Big rigs have the laws of physics on their side, so protecting occupants of smaller vehicles when they collide with them is challenging. The key is preventing these often-deadly crashes in the first place. A new Institute analysis indicates that a combination of 4 crash avoidance features has the potential to prevent or mitigate more than 1 of every 4 large truck crashes, 1 of every 3 injury crashes, and about 1 of 5 fatal crashes if every rig had them.
"These add up to 107,000 large truck crashes a year, including 12,000 nonfatal crashes and 835 fatal ones," says Anne McCartt, Institute senior vice president for research. The findings are important because per unit of travel large trucks are involved in more fatal crashes than other vehicles — 2 per 100 million miles traveled in 2008 compared with 1.4 for cars and 1.8 for light trucks.
Each year about 384,000 crashes involve large trucks, and about 4,100 of them are fatal. Side view assist, or blind spot detection, appears to be the most promising new feature for reducing such crashes. Stability control and lane departure warning show the most potential to lower fatal crashes.
Trucks have big blind spots. Side view assist uses cameras or radar sensors to monitor areas alongside trucks and alert drivers of vehicles in their blind spots. Among the 97,000 annual large truck crashes involving intentional lane changes, this feature could prevent or mitigate nearly 39,000 crashes, or 10 percent of police-reported crashes, including 2,000 injury and 79 fatal crashes.

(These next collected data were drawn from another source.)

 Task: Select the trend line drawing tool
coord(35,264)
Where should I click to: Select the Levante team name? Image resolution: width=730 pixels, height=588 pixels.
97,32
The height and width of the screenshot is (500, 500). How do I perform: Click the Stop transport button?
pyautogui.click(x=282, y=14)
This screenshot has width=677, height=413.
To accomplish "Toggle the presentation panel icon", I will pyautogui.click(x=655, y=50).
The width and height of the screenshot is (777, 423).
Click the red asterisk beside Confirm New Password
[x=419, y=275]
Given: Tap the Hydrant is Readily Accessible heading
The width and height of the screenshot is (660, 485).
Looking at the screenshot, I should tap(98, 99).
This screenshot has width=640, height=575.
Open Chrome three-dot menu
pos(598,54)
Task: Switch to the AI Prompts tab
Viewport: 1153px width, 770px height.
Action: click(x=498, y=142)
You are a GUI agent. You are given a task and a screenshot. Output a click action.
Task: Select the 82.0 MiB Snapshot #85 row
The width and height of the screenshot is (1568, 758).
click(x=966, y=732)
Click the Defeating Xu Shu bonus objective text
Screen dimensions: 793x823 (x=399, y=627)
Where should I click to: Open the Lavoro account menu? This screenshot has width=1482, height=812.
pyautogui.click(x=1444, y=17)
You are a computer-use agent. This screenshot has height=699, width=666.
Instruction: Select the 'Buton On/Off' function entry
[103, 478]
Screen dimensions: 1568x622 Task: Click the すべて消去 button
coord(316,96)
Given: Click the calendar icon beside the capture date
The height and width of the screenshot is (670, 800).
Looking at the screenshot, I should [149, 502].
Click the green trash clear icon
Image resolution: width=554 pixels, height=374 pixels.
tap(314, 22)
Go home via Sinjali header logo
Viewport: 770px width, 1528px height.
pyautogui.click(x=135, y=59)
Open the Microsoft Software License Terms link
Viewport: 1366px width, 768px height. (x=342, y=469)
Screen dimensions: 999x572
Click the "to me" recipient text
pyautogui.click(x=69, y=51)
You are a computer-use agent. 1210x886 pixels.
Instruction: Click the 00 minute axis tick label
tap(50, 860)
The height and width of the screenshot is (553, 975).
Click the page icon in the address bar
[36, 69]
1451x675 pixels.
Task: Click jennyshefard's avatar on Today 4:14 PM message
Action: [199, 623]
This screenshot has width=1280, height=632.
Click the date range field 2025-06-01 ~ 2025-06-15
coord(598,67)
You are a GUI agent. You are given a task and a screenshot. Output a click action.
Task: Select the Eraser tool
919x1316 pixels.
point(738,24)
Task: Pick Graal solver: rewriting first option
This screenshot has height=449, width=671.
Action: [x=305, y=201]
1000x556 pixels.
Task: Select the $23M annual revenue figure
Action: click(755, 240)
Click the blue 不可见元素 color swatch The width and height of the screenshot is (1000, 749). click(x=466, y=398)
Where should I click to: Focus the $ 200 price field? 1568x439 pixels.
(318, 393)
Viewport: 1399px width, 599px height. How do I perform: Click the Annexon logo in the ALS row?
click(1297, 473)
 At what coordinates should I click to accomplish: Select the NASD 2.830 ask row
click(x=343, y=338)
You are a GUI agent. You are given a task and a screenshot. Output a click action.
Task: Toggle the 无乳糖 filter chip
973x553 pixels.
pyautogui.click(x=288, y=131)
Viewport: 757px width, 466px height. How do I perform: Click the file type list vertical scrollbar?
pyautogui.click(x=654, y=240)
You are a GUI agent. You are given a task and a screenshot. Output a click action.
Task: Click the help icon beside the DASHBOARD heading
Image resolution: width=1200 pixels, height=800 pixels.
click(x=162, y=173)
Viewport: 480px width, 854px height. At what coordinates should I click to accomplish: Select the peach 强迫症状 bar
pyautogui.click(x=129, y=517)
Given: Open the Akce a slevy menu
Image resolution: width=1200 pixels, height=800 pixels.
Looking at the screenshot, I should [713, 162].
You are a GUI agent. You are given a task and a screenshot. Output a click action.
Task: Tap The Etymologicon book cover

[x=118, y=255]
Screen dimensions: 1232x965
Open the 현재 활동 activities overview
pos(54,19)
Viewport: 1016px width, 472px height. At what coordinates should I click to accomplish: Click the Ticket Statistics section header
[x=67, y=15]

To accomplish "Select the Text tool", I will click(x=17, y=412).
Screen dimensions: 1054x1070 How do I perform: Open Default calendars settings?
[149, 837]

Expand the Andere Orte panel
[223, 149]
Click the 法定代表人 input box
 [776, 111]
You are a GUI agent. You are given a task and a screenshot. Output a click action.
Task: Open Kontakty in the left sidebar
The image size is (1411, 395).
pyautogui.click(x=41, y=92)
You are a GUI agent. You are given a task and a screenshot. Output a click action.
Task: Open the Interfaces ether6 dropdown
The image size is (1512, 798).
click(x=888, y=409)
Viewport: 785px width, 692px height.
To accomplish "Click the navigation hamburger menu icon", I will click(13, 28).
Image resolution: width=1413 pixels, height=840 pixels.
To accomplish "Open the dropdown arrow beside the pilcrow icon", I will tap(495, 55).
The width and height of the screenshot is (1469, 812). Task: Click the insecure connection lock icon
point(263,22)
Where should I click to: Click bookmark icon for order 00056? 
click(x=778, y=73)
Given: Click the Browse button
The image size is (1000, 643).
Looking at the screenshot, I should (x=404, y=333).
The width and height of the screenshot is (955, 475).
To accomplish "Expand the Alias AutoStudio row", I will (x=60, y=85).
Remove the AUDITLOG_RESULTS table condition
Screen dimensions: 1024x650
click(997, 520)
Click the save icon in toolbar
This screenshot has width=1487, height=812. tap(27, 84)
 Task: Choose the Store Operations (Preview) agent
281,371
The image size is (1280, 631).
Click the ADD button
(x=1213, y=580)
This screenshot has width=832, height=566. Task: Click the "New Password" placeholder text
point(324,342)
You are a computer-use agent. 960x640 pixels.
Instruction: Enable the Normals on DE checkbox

A number of safety-conscious carriers, mostly large fleets, have outfitted their rigs with crash avoidance features even though no federal mandates or tax breaks exist to help defray up-front costs or put them on even footing with their competitors. Considering that trucks have a life span of 10 years or more, equipping entire fleets with crash avoidance systems is a pricey investment in gear and training that requires faith the benefits will pan out.
Annual large truck crashes potentially prevented/mitigated, by type of system
|Lane departure warning||10,000||1,000||247|
|Electronic stability control||31,000||7, 000||439|
|Forward collision warning||31,000||3,000||115|
|Side view assist||39,000||2,000||79|
|Total unique crashes||107,000||12,000||835|
Percent of large truck crashes that potentially could be prevented/mitigated
|Total unique crashes||107,000||12,000||835|
|Percent of crashes||28%||34%||20%|
"Some operators, particularly smaller independents, may be holding back," McCartt says, "because there's no mandate to level the playing field. Until more trucks have the technology, we won't know if it works like it's supposed to."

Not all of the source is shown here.